Wirtschaftsexperte Carsten Linnemann: Folgenreicher Ausflug in die Schulpolitik
Der CDU-Politiker Carsten Linnemann hat gefordert, Kinder ohne Deutschkenntnis später einzuschulen - und deshalb jetzt mächtig Ärger. Wer ist der Mann?
Manchmal, so hat Carsten Linnemann dem Tagesspiegel vor einiger Zeit gesagt, brauche es in der Politik „Querdenker mit dem Mut zu ganz neuen Ansätzen“. Bezogen hatte der immer noch wie ein Schulbub aussehende CDU-Politiker das damals auf nötige Reformen fürs Rentensystem – es klang aber so, als ob er sich damit auch selber meinte.
Jetzt hat der 41-Jährige in der Schul- und Ausländerpolitik quergedacht – und eine Welle der Empörung ausgelöst. „Stimmenfang im rechten Sumpf“, wirft ihm Linken-Chefin Katja Kipping vor. Selbst Parteifreunde gehen auf Distanz.

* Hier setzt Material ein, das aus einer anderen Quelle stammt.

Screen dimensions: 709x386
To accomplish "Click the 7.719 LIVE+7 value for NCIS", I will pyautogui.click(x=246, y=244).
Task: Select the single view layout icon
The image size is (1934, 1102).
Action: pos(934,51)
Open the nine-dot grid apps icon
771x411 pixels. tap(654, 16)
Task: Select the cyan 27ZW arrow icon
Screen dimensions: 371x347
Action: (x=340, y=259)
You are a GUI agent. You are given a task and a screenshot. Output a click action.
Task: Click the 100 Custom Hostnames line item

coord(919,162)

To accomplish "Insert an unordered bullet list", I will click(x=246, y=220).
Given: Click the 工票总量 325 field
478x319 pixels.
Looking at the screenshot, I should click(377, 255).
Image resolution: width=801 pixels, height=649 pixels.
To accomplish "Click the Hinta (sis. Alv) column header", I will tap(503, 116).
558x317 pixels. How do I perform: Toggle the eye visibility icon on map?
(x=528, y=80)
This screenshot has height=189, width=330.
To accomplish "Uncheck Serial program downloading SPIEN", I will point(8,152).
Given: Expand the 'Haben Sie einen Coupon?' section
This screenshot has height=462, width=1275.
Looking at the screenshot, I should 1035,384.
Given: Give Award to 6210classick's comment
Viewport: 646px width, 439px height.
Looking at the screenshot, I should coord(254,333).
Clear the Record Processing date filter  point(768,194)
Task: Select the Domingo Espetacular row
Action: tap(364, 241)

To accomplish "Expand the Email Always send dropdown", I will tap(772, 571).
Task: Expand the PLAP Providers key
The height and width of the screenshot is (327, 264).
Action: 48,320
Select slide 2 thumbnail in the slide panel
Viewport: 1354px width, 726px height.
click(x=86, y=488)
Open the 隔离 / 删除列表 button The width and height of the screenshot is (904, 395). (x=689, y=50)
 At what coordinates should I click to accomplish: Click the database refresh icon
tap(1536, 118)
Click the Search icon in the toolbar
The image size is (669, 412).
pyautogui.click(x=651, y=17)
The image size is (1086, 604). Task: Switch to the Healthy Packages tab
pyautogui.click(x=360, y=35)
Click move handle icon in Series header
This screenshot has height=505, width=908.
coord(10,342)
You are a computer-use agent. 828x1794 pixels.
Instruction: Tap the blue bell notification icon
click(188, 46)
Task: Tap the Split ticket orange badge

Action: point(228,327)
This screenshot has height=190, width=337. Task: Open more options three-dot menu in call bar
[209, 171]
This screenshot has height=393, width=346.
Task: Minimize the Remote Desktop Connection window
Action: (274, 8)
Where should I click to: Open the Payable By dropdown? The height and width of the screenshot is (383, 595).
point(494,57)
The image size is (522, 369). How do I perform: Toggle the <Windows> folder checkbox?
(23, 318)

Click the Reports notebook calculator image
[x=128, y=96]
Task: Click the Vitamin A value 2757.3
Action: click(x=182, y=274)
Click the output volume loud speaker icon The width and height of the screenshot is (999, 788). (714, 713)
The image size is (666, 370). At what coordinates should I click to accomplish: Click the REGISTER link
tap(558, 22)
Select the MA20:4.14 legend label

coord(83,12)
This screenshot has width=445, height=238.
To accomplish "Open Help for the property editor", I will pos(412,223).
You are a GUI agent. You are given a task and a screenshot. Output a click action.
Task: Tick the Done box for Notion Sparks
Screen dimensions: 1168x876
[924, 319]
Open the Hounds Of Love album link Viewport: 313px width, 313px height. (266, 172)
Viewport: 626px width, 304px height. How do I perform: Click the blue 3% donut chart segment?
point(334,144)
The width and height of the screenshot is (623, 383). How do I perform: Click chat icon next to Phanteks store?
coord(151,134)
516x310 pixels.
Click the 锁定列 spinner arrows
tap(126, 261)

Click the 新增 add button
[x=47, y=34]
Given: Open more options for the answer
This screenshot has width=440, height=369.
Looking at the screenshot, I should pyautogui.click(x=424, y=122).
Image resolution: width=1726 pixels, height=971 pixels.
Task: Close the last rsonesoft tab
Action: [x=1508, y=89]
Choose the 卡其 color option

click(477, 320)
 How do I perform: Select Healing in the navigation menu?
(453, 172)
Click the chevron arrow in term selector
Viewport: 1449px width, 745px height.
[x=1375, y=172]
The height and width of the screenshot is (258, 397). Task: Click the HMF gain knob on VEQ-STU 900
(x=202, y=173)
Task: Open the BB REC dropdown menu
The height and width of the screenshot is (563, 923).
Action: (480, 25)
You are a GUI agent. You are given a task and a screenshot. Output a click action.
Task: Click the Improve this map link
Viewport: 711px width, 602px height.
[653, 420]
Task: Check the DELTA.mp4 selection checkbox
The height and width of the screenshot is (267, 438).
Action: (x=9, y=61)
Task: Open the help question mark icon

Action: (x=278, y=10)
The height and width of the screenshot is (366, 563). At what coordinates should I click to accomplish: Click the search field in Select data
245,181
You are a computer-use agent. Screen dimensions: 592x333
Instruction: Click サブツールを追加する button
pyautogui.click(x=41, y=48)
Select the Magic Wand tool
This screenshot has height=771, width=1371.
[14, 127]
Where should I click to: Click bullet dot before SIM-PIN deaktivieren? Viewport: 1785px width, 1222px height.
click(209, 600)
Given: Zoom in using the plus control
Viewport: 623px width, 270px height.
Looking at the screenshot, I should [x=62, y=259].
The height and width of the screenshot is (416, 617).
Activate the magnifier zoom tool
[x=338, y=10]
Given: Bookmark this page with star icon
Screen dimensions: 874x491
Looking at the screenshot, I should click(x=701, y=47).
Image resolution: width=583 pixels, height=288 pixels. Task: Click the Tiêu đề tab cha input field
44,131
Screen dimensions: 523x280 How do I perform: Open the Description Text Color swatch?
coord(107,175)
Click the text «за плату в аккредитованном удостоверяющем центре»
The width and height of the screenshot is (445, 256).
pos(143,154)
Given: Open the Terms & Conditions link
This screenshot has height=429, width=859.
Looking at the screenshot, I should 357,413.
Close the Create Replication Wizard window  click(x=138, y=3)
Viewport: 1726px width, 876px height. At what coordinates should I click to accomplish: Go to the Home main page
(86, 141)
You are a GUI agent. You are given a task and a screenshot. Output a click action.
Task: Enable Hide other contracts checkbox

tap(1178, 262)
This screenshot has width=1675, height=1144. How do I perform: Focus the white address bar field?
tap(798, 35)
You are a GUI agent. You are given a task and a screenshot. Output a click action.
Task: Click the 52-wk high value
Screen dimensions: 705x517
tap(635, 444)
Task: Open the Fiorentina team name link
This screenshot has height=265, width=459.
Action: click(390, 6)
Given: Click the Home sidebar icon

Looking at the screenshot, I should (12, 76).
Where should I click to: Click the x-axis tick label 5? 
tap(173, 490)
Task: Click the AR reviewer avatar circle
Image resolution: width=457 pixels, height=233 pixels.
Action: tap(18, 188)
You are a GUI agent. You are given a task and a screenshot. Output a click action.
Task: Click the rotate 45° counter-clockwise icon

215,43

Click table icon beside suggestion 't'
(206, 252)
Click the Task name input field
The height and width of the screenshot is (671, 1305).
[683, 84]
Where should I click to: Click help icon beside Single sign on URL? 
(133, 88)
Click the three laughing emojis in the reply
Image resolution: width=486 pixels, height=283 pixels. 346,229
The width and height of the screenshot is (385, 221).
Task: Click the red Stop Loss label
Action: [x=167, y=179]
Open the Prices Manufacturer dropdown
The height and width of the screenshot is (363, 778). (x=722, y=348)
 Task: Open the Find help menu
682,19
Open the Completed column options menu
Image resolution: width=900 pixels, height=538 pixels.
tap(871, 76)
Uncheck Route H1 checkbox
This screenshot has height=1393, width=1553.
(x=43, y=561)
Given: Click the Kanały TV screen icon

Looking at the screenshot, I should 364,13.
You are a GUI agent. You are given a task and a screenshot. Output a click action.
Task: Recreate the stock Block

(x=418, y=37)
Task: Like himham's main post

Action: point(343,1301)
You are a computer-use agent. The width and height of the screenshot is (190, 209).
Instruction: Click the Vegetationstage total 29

Schleswig-Holsteins Bildungsministerin Karin Prien etwa spricht nennt die Einlassungen des Wirtschaftsexperten „populistischen Unfug“.
Grund des geballten Ärgers ist Linnemanns Idee, Migrantenkinder mit schlechten Sprachkenntnissen später einzuschulen. „Ein Kind, das kaum Deutsch spricht und versteht, hat auf einer Grundschule noch nichts zu suchen“, sagte er der "Rheinischen Post". Hier müsse eine „Vorschulpflicht greifen“, notfalls sei die Einschulung zurückzustellen. Dpa machte daraus den Ruf nach einem „Grundschulverbot“. Zwar zog die Nachrichtenagentur das später als „zu weitgehende Wiedergabe“ von Linnemanns Worten zurück, die Aufregung aber war da.
Lehrerverband gibt dem Politiker teilweise Recht
Zumal der promovierte Volkswirt aus Paderborn in der Union kein Unwichtiger ist. Seit 2013 leitet er ihren Wirtschaftsflügel im Bundestag, seit einem Jahr fungiert er zudem als Fraktionsvize.
Tatsächlich war Linnemanns Zitat so auch nicht vollständig. Er hatte noch hinzugefügt, dass die von ihm verlangte Vorschulpflicht zwar Geld koste, aber fehlende Integration und unzureichende Bildung „am Ende viel teurer“ seien. Und der Deutsche Lehrerverband gibt dem CDU-Politiker teilweise Recht. Grundlegende sprachliche Förderung müsse vor der Grundschule erfolgen.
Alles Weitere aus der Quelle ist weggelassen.